Lore took one last look around, gripping the smooth banister. She was about to continue down the stairs when a movement in Gil’s master bedroom caught her eye.
Van stood studying something on Gil’s dresser—an old silver figurine of a tortoise that Gil had cherished despite its objective hideousness.
Lore didn’t remember crossing the distance between them, only that she was suddenly there, pulling it from his fingers. “That’s not yours.”
With care, she returned it to its rightful spot beside an old wooden box and a photo of her, Gil, and Miles taken shortly after Gil had offered Miles the empty third-floor bedroom after striking up a conversation with him at a coffee shop. Gil and Miles had been cut from the same fun-loving, all-too-trusting cloth, and despite her early suspicions, their game nights and endless teasing over dinner had made the house feel warm and safe in a way Lore wasn’t sure she’d ever experienced.

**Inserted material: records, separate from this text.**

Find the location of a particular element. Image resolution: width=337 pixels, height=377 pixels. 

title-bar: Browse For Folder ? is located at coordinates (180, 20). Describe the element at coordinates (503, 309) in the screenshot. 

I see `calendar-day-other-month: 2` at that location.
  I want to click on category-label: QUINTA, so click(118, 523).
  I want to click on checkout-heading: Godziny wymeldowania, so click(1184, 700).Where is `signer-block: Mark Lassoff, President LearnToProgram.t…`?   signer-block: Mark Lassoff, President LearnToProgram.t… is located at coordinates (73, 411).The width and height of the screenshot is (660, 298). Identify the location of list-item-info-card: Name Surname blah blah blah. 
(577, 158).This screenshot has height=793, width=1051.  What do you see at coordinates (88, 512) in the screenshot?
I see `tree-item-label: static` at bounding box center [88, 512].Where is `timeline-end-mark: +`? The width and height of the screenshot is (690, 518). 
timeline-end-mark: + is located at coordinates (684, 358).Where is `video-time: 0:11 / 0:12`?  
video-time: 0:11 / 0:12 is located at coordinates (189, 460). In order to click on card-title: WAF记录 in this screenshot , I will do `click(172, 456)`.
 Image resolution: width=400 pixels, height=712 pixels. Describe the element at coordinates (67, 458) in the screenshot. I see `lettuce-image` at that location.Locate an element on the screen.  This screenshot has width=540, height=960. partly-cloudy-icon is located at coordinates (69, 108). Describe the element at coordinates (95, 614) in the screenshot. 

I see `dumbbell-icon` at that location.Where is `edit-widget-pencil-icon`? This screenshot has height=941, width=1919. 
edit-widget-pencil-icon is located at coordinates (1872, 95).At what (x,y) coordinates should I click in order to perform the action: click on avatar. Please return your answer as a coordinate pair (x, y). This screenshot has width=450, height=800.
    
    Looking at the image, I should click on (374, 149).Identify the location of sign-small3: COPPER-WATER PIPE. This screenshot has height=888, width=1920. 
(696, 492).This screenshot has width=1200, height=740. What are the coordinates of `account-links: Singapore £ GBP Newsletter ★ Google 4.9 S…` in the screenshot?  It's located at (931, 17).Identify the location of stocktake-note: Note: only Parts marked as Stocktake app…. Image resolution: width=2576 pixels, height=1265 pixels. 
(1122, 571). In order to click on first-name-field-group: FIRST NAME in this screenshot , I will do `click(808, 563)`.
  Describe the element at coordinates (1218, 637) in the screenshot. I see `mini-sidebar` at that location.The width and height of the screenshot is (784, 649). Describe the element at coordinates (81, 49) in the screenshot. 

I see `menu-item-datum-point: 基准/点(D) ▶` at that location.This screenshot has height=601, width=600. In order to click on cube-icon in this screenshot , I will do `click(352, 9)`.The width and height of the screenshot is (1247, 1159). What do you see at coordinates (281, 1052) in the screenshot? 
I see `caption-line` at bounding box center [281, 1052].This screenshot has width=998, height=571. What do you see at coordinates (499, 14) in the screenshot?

Lore looked around the room. Before Gil had died, she’d come in here hundreds of times, whether to harass him to take his medicine, to help him get in and out of bed on the days when age robbed his body of strength, or just to bring up tea or a board game to distract herself from the shadows of her own mind. He called her “darling,” a word Lore was fairly certain no one else, not even her parents, would have used to describe her.
Though Lore had never met either of her grandfathers—they had both died years before she was born—she had loved the idea of them, the fantasy she had created using her parents’ stories. But she had loved the real Gil, as exasperating and obstinate as he could be. She had only meant to stay with him for a few months, until his broken leg and arm had healed and she’d saved enough money to start over, but like the city itself, she couldn’t bring herself to leave him. He had been gentle, brilliant, and had the unfailing ability to make her laugh. He had pierced through all her defenses.
And now, to her shame, the space felt dark and stale. His collection of canes, each with a different carved animal head, hadn’t even made it into the closet with the rest of his things, and his shelves of academic books were coated in a thick layer of dust. As much as she’d tried to keep the brownstone exactly as Gil had left it, she hadn’t been able to bring herself to step inside his room in months.
“This house isn’t what I would have imagined for you,” he said. “The style is very . . .”
“I would recommend not finishing that sentence,” Lore said.
“I was going to say grand,” he said, gesturing to the ornate dark oak furniture set around him, all inlaid with bone and finely carved flowers and vines. “How in the world did you end up working for him?”
Lore turned, her jaw set and her heart hammering. “Figure it out, if you want to know so badly.”
His voice caught her in the doorway. “I was always jealous of you, you know.”